Game Design, PMOG/The Nethernet (2006-2009)
The simplest and fastest way for GameLayers to make a massively multiplayer online game out of web surfing was to deliver the game through a downloadable toolbar. We chose to make a toolbar for Mozilla’s Firefox browser, with plans to expand to other internet browsers once we established a core rule set.
I made flow charts, wrote Google documents, and created spreadsheets to communicate the design of the game and user experience to the programmers. I also made animations, filed tickets with the bug-reporting system the company used, annotated thousands of screenshots, and designed or led the design for each game’s website.

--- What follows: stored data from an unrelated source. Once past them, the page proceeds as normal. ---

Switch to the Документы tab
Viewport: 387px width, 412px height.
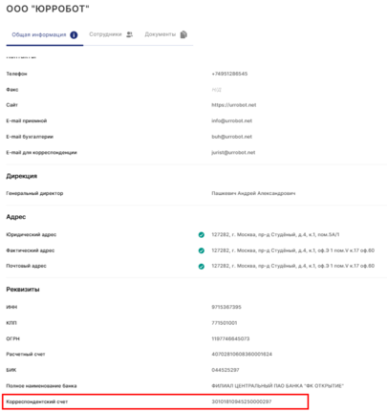pos(166,34)
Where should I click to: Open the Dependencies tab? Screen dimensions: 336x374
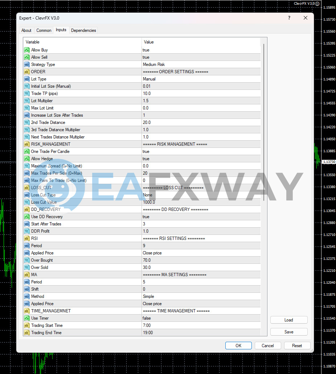pos(83,30)
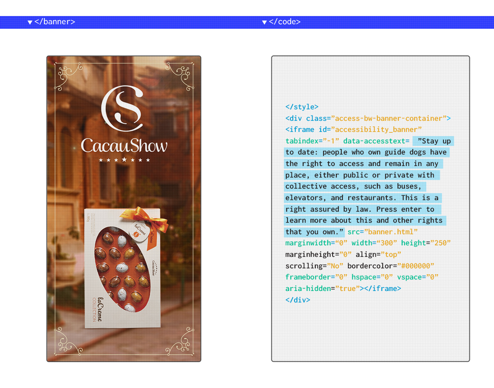The width and height of the screenshot is (494, 388).
Task: Click the </style> closing tag line
Action: pyautogui.click(x=302, y=107)
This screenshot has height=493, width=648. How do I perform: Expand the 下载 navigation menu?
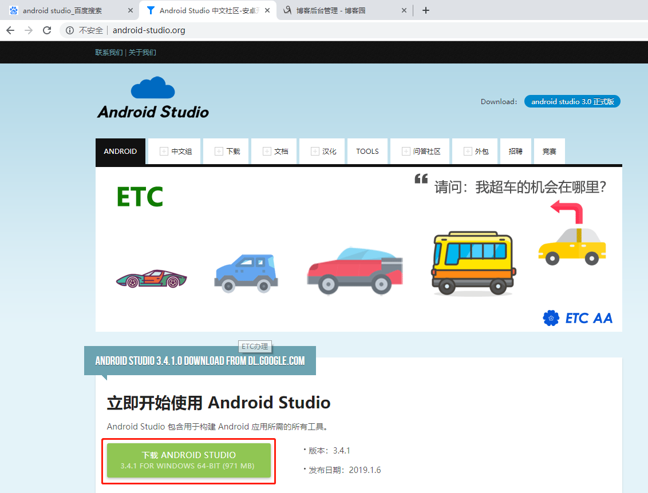227,152
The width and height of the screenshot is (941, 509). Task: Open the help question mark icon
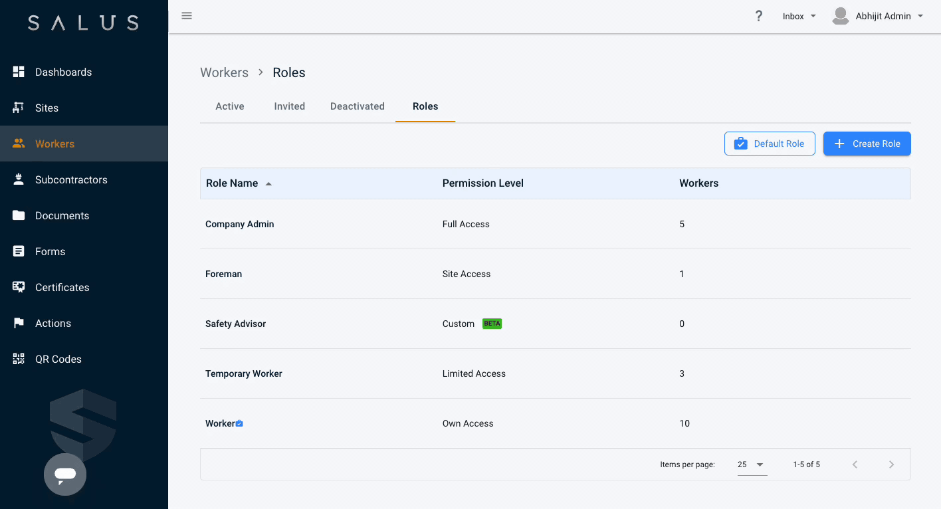click(x=759, y=16)
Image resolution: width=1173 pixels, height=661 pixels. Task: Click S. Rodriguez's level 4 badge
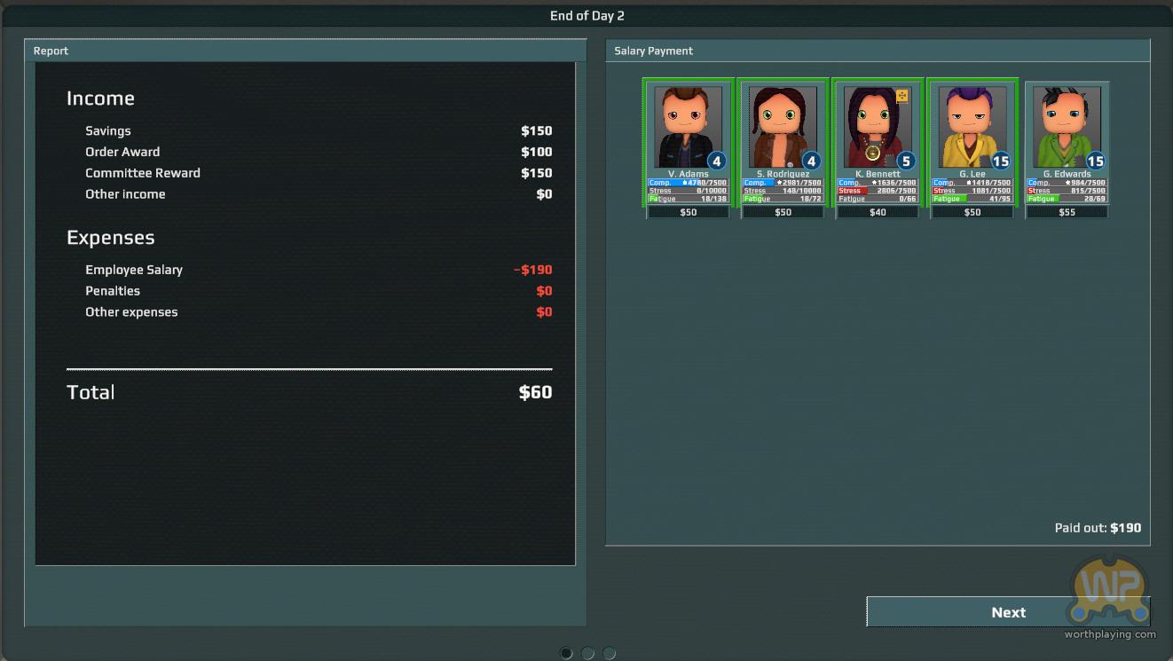tap(811, 161)
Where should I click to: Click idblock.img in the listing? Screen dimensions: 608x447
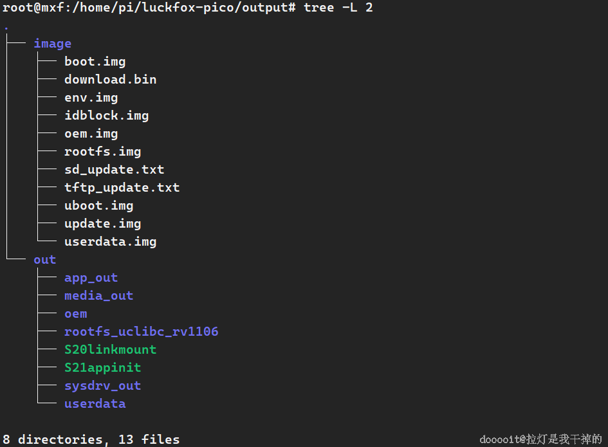tap(106, 116)
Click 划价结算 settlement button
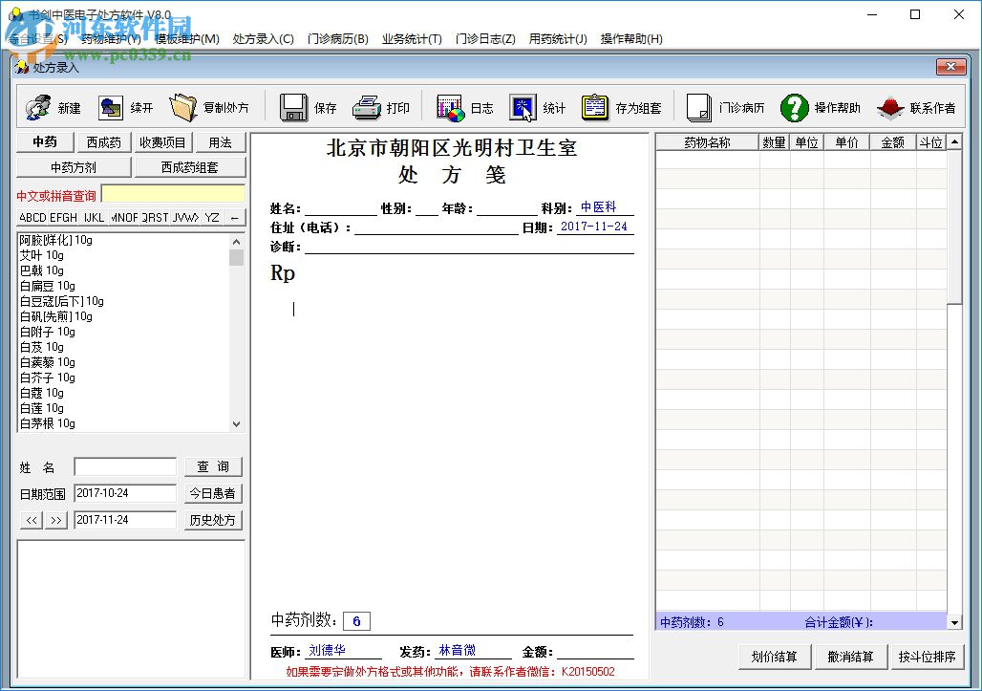Image resolution: width=982 pixels, height=691 pixels. point(774,657)
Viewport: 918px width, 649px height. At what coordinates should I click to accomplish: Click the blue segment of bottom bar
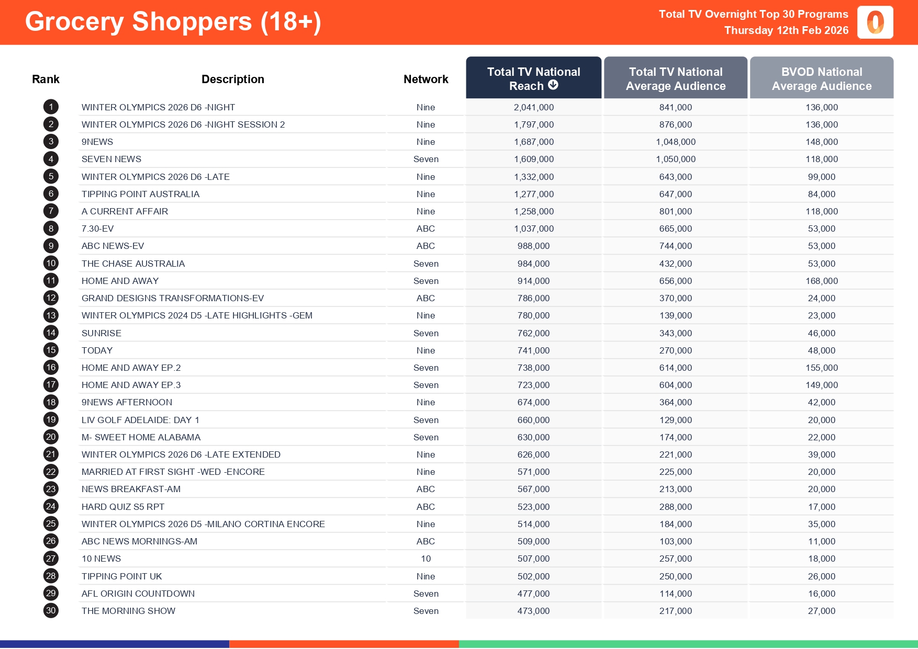[x=114, y=644]
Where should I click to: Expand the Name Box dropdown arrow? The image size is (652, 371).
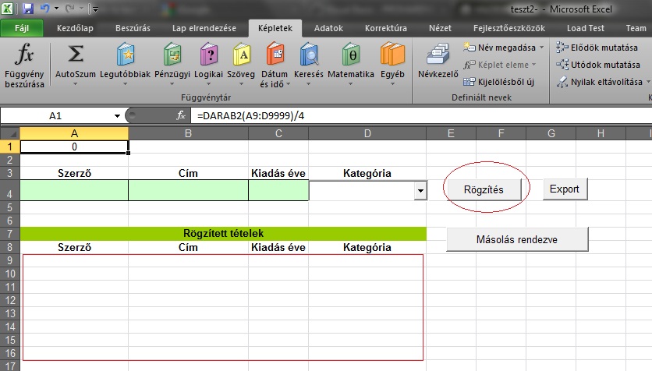coord(117,116)
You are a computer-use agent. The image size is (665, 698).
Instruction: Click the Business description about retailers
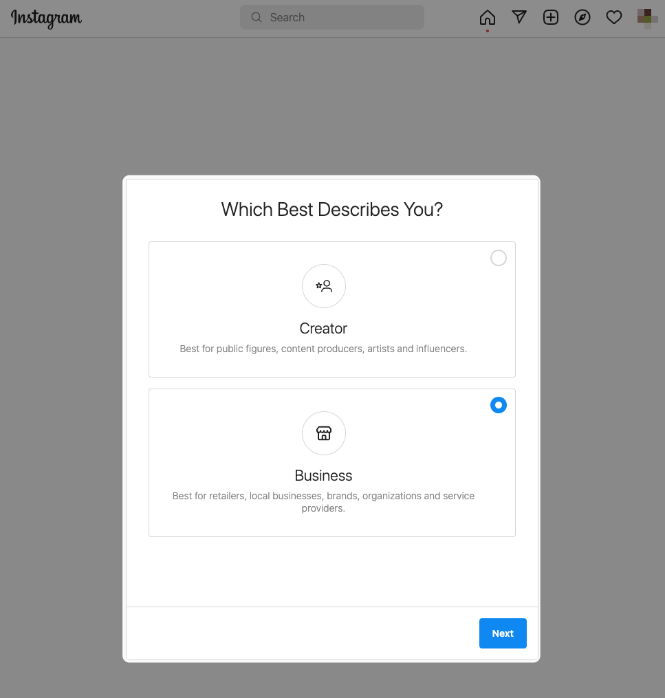[x=323, y=502]
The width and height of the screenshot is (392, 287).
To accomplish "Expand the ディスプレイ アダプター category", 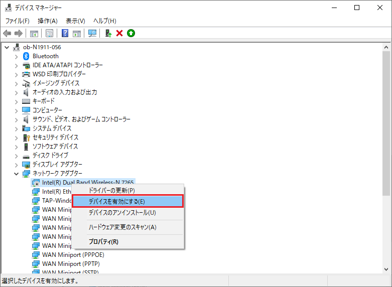I will (16, 165).
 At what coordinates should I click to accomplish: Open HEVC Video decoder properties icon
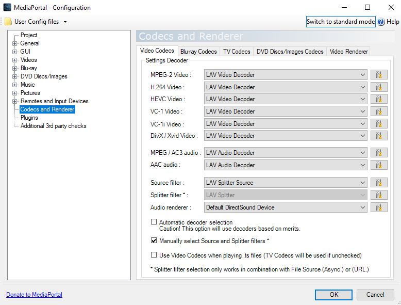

The game design of PMOG/The Nethernet was centered around the basic actions of surfing the web. “The player goes to a website, and …” “They like the site and…” “They don’t like the site, and …” “They connect with the site, and…” For example, a player visits NewYorkTimes.com and reads an article that they disagree with. They leave a Mine on the URL. Later, another player reads the same article and by loading the same URL, triggers the Mine. The second player loses a few currency points and has an opportunity to attack or message the first player.
The Mine was the first tool that I designed, illustrated here in the upper left. Mines were damage-causing weapons that players left on websites. When other players subsequently arrived at the site, their browser window would shake and they’d lose points. Mines were the “I don’t like it” of the game and a way to prank other players.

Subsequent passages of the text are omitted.